In 1995, the Mansfield Reformatory Preservation Society was formed, turning the former prison into a museum offering tours to enlighten and educate, while also working to stabilize the building from further deterioration. Windows in the East block have been replaced, and efforts have been made to further stabilize the entire structure.
Nearing the end of my visit, as I wandered off towards the building’s exit, I overheard a man talking of what seemed to be past experiences inside the reformatory. I slowly closed in towards the conversation to realize that sitting right in front of me was a man by the name of Dave, a former guard of the penitentiary. I quickly became quite interested in all he had to tell of his time on duty during the year of 1947. According to Dave, the Eastern cellblock at that time was used for solitary confinement, until finally being relocated to cells residing in lower levels of the building, unknown until today to any of us! It was amazing just listening to this man speak of memories experienced while on the job, structures and rooms that used to sit in the depths of the building and more. Deep within the depths of this building, during the 1940’s there had been a small room of tiny cells measuring 4 feet by 4 feet creating a square where prisoners would be forced to curl up and sleep, as it was far too small to stretch out. Just outside of this section, for a short period of time, people had actually been chained to a wall and given the floor as a toilet. Shortly after this time, of course rules and laws had changed and the prison was forced to provide different means of living for inmates.

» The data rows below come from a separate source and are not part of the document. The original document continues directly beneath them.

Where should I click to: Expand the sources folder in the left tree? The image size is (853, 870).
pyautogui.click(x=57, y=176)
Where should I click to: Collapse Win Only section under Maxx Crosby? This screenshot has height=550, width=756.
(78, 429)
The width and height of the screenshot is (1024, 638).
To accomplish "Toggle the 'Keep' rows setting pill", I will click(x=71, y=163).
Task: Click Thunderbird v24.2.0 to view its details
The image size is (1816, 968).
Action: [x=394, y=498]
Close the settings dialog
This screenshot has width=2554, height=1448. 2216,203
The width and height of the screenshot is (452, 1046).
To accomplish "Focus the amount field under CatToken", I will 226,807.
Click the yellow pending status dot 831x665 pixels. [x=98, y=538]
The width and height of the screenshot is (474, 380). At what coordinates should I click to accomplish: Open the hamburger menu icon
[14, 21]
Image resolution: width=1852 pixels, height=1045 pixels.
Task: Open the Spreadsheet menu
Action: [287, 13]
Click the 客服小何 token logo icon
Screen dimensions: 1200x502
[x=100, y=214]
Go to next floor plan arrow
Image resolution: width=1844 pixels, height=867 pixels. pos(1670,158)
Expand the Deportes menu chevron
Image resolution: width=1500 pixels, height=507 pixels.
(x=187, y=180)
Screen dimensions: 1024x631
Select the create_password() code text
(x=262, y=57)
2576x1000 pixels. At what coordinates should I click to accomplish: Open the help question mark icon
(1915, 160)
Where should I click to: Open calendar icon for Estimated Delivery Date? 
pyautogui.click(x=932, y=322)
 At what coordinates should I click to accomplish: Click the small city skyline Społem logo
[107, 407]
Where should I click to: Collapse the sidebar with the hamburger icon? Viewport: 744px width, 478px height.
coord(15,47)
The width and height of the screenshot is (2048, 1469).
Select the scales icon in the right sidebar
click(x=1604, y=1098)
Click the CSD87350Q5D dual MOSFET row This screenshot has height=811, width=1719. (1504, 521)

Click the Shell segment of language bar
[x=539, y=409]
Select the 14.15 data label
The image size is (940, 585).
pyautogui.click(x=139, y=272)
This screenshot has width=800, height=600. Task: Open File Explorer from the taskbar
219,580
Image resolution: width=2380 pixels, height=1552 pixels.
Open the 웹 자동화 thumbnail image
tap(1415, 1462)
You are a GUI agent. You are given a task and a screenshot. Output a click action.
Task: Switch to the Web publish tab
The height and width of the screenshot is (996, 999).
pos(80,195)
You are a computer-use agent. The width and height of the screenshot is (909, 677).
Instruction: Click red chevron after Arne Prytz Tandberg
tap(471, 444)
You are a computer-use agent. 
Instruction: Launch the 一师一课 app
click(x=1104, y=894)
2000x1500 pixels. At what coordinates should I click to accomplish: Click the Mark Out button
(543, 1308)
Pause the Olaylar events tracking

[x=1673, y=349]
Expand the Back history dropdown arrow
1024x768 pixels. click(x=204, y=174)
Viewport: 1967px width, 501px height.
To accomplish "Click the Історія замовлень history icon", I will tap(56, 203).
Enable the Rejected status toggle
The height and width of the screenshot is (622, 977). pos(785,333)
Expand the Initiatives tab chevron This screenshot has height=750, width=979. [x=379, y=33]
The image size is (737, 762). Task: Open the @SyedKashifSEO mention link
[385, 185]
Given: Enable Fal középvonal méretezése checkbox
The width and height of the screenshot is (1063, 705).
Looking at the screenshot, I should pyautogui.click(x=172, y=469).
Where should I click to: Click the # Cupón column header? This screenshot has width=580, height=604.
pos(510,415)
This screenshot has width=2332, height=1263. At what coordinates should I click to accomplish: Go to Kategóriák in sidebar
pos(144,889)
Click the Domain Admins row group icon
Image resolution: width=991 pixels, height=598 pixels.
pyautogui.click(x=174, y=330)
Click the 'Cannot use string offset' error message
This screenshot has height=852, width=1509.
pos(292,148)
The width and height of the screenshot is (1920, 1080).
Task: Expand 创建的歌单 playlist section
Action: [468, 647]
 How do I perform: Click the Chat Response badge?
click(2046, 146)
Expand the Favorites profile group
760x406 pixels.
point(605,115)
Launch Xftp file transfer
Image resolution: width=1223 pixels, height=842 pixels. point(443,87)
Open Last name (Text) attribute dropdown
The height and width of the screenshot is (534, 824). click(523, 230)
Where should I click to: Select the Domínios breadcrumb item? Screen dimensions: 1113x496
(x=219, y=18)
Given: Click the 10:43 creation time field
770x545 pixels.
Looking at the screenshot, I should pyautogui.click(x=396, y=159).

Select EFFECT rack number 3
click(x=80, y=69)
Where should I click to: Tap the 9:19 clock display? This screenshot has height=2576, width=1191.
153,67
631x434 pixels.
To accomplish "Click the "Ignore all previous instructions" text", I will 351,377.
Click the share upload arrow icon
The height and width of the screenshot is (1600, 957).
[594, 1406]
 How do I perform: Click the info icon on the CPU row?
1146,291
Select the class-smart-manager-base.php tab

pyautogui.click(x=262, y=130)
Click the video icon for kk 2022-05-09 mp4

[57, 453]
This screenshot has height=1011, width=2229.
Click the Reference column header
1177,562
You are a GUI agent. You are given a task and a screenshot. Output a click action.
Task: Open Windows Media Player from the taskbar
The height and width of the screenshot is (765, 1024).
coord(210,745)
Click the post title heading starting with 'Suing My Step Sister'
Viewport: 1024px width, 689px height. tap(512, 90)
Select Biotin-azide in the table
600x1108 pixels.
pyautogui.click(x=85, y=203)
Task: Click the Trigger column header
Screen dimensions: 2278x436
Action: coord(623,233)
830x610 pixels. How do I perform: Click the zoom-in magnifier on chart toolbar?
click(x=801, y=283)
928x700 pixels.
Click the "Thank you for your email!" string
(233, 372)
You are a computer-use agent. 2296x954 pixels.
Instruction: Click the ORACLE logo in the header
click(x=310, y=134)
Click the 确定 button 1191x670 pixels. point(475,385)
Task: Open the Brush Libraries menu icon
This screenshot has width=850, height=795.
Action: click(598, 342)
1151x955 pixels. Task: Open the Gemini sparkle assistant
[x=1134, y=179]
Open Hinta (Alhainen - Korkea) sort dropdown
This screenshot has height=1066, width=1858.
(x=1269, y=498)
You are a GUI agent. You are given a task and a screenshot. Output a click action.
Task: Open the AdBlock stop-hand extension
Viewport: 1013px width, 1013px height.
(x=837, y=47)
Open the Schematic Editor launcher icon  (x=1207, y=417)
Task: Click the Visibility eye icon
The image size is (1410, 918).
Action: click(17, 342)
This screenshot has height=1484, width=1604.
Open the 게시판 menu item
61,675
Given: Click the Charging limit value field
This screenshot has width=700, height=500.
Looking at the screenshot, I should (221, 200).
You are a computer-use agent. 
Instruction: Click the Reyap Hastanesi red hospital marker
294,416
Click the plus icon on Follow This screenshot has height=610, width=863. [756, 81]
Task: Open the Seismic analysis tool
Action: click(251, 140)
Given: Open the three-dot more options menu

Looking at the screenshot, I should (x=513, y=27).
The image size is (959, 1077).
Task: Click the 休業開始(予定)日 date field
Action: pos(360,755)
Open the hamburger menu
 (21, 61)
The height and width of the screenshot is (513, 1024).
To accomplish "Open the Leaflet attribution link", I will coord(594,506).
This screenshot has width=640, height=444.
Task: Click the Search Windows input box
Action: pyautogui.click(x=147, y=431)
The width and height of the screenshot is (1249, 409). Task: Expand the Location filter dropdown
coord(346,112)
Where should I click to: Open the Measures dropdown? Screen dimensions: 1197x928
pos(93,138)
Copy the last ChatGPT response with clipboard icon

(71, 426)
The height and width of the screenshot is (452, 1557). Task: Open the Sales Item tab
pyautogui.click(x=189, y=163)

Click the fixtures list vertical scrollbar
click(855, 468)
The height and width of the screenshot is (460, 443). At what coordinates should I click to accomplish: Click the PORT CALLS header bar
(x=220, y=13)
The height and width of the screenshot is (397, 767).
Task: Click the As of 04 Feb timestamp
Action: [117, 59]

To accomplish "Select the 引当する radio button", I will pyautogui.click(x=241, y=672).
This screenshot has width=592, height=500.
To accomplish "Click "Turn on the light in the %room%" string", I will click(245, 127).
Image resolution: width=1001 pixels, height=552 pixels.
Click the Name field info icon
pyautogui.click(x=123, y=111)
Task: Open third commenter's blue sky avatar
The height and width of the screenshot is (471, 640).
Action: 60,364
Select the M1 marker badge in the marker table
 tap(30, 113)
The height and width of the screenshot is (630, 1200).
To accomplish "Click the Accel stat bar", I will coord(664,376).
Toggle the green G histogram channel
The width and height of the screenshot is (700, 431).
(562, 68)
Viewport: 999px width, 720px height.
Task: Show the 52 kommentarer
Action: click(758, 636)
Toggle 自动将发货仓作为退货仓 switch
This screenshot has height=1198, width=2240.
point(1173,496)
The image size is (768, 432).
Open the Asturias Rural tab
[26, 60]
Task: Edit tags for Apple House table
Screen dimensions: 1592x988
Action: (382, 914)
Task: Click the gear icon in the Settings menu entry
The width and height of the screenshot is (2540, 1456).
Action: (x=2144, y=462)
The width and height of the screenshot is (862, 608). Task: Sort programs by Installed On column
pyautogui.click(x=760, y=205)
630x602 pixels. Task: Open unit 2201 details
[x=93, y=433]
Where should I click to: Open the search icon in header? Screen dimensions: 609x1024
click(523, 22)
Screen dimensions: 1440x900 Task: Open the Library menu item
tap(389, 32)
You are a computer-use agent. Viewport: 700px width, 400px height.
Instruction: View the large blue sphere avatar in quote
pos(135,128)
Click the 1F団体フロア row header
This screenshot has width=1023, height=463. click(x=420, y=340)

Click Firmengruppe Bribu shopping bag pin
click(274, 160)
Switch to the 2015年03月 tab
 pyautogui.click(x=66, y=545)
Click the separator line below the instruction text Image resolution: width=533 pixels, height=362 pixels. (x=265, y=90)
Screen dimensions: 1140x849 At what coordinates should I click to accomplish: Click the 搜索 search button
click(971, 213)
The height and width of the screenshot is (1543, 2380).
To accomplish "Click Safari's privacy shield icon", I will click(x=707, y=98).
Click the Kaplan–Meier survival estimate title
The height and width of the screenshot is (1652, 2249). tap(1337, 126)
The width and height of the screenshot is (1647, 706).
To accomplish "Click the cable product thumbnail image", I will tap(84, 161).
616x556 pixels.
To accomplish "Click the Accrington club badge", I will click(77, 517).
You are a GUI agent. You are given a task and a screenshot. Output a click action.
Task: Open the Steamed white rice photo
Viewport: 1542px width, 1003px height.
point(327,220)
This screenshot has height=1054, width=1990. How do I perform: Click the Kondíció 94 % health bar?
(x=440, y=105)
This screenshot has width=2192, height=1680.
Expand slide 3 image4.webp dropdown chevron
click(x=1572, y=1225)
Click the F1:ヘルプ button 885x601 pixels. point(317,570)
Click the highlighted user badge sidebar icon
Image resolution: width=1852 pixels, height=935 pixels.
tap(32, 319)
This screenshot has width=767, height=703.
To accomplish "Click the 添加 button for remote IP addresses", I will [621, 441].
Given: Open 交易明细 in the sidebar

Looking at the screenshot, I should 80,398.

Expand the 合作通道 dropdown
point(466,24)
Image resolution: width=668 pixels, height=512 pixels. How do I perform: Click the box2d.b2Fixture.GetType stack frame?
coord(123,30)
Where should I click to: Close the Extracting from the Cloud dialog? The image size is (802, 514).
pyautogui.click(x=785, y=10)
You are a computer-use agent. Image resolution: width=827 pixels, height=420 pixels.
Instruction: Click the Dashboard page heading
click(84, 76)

After sitting down for a while and talking to this man, I asked if I could photograph him, and his response was a very positive ‘yes.’ Him being honored to have his photo taken by gave one of the greatest feelings experienced during the day, as I was also honored being given the chance to take his photo. Dave is one of the few remaining from that time and seeing how happy he was to have shared his stories with us was beyond words amazing. It would be an awful shame to have seen so much but told none.
So there I was, I had just spent my day surrounded by cold, rusted steel and the crumbling of lead paint, chipping and curling from the curved surface of prison cell bars, not only content with a full history lesson and some greatly interesting photos, but happy with where I was in life. I’m happy that I am not in prison.